History of Europe

While in England the insane were show meat, here we inaugurated the first therapeutic psychiatric hospital in the world

Well, that, while we barbarians, chumps and bloody Spaniards were inaugurating the first psychiatric center in the world with a therapeutic organization, the gentlemen Englishmen spent their leisure time visiting the spectacle offered by the poor mentally ill. Black Legend stuff.

Formerly, madness was identified with supernatural evils, typical of demonic possessions or as divine punishments for sins committed. Later it began to be identified as the loss of reason whose only remedy was confinement and the savage experiments, more typical of torture, to which the sick were subjected. In the 14th century, what had been an Order of the Star of Bethlehem convent in London became Bethlem Royal Hospital, also called Bedlam, and was the first to take in mentally ill patients. Unfortunately, the hospital did not become famous for being a pioneer in treating mental illness, but for the brutal mistreatment of patients (those considered violent or dangerous were tied and chained). In fact, the term Bedlam It has become synonymous with chaos, confusion, uproar...

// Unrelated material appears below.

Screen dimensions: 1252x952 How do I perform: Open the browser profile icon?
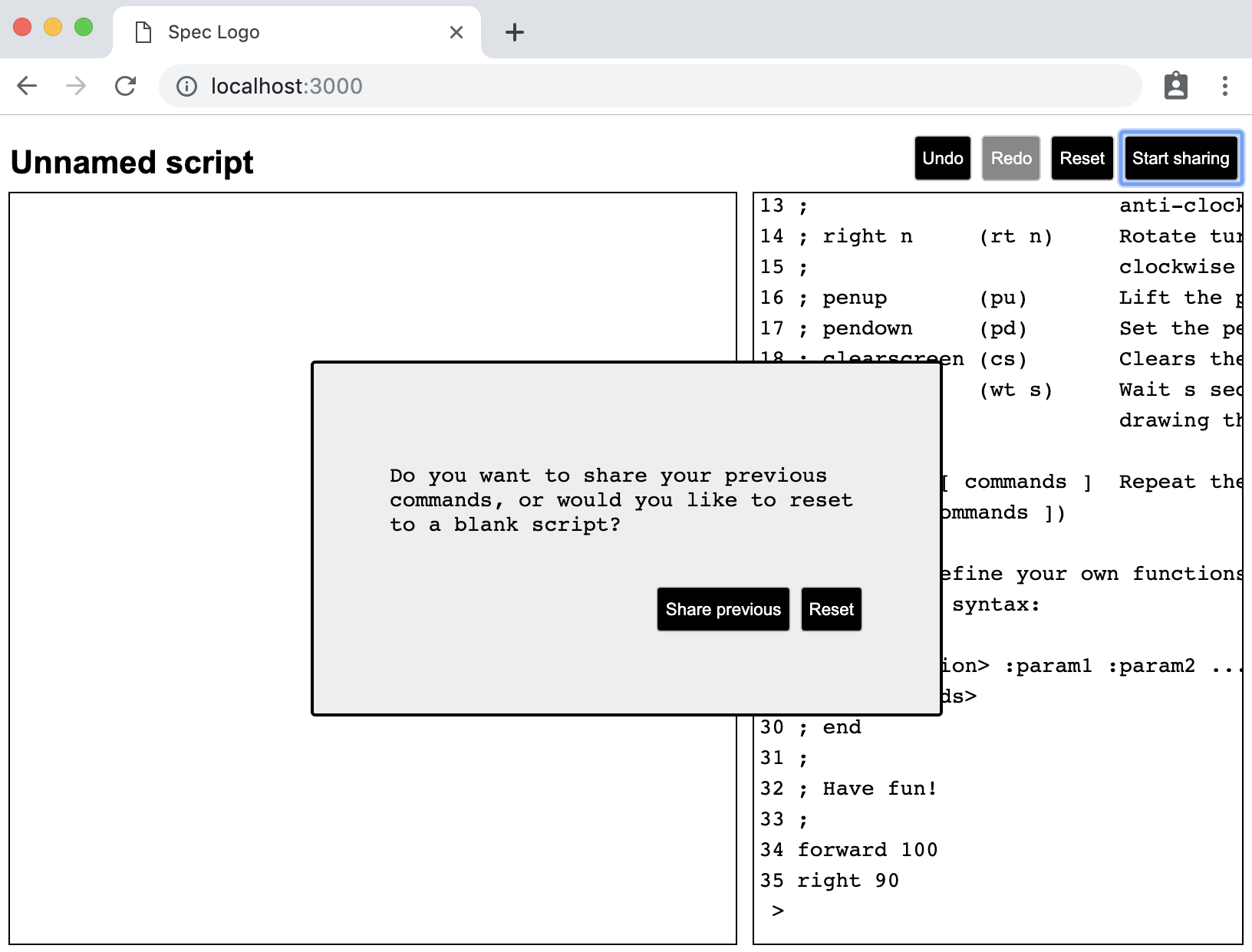click(1175, 86)
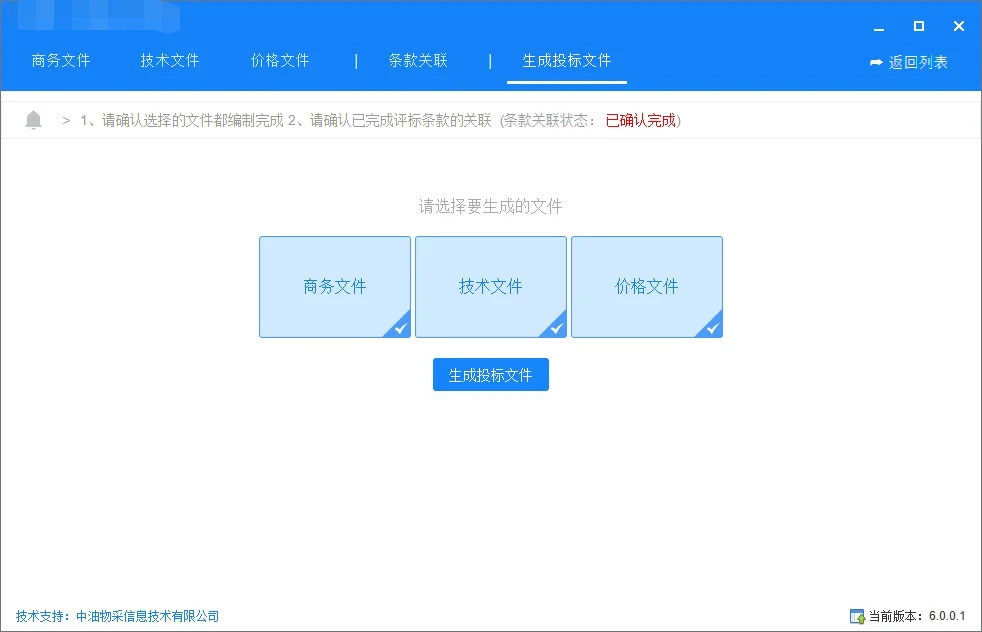
Task: Click the maximize window icon
Action: coord(917,27)
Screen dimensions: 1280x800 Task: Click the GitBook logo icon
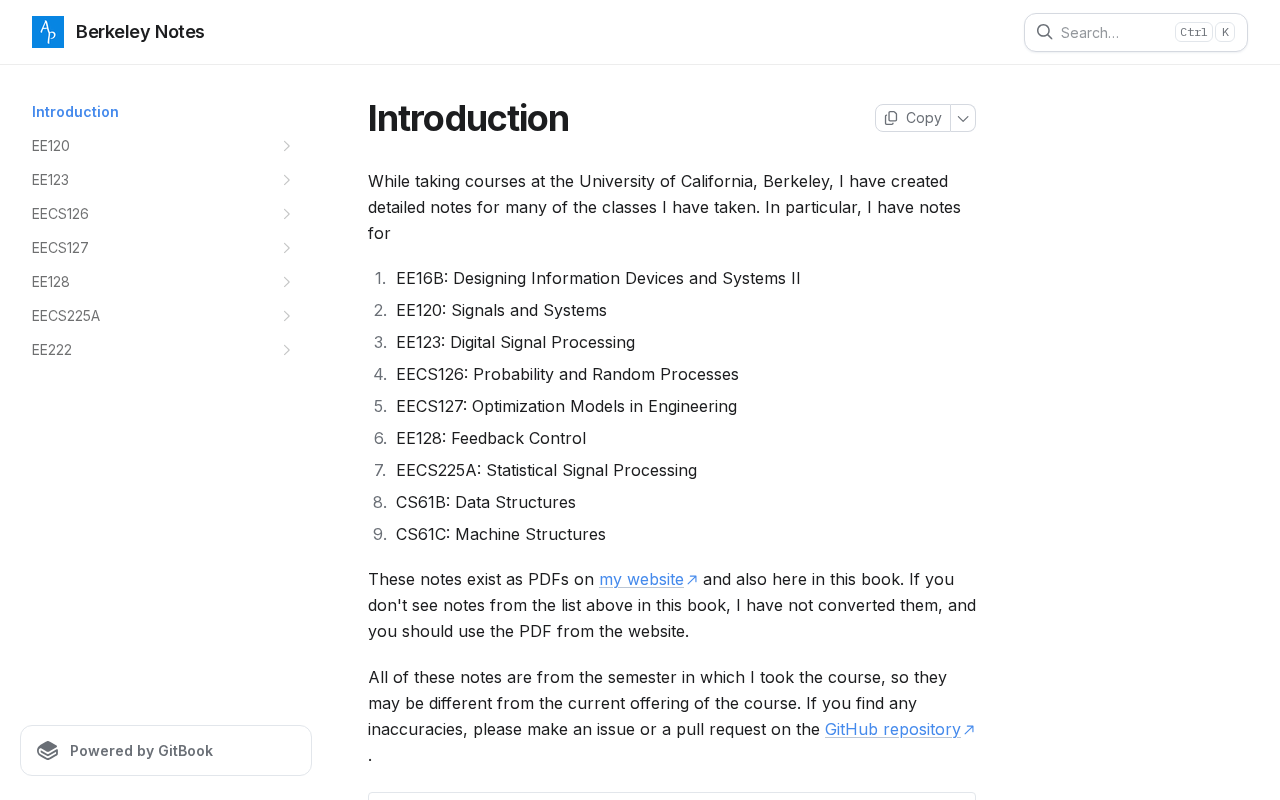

And to add insult to injury, during the 18th and part of the 19th centuries, Bedlam became a tourist attraction. For the modest price of a penny – the first Tuesday of every month was free – you could watch the spectacle put on by the poor lunatics. In addition, if the show that day had not met expectations, sticks could be brought to incite the insane and raise the level of the show. Some also gave them alcohol to see how they would act drunk. In 1814 more than 96,000 visits were recorded, the biggest show in London.

And in Spain? Here we had Joan Gilabert Jofré , known as Father Jofré, a religious of the Order of Mercedarians who dedicated his life to caring for the poor and the mentally ill.

Father Jofré defending a madman – Joaquín Sorolla (1887)

The Royal and Military Order of Our Lady of Mercy and the Redemption of Captives, better known as the Order of Mercy, was founded in 1218 by Saint Pedro Nolasco for the redemption of Christian captives at the hands of Muslims. The friars made, in addition to the three vows of religious life, poverty, chastity and obedience, a fourth:to dedicate their lives to freeing slaves. They picked up homeless people and returning captives with nowhere to go; they raised money and organized redemptive expeditions, usually to North Africa, and, in the event that the money did not arrive, they stayed instead of the captives. Like the rest of the Mercedarians, Father Jofré participated in several of these expeditions, until one fine day, on his way back to his native Valencia, after witnessing the mistreatment of a madman in the street, he decided to undertake his particular crusade in favor of the humane and therapeutic treatment of these patients. He founded a hospice for the mentally ill called the Holy Martyrs Innocents, in the year 1409, in order to collect the poor insane and foundlings, and was approved by Pope Benedict XIII and King Martin I of Aragon. The Holy Martyrs Innocents was the first psychiatric center in the world with a therapeutic organization. With this welfare foundation, for the first time in Europe, the mentally ill began to be provided with hospitalized medical treatment and a residence where they could live in shelter. This hospice became the current Hospital General Universitario de Valencia.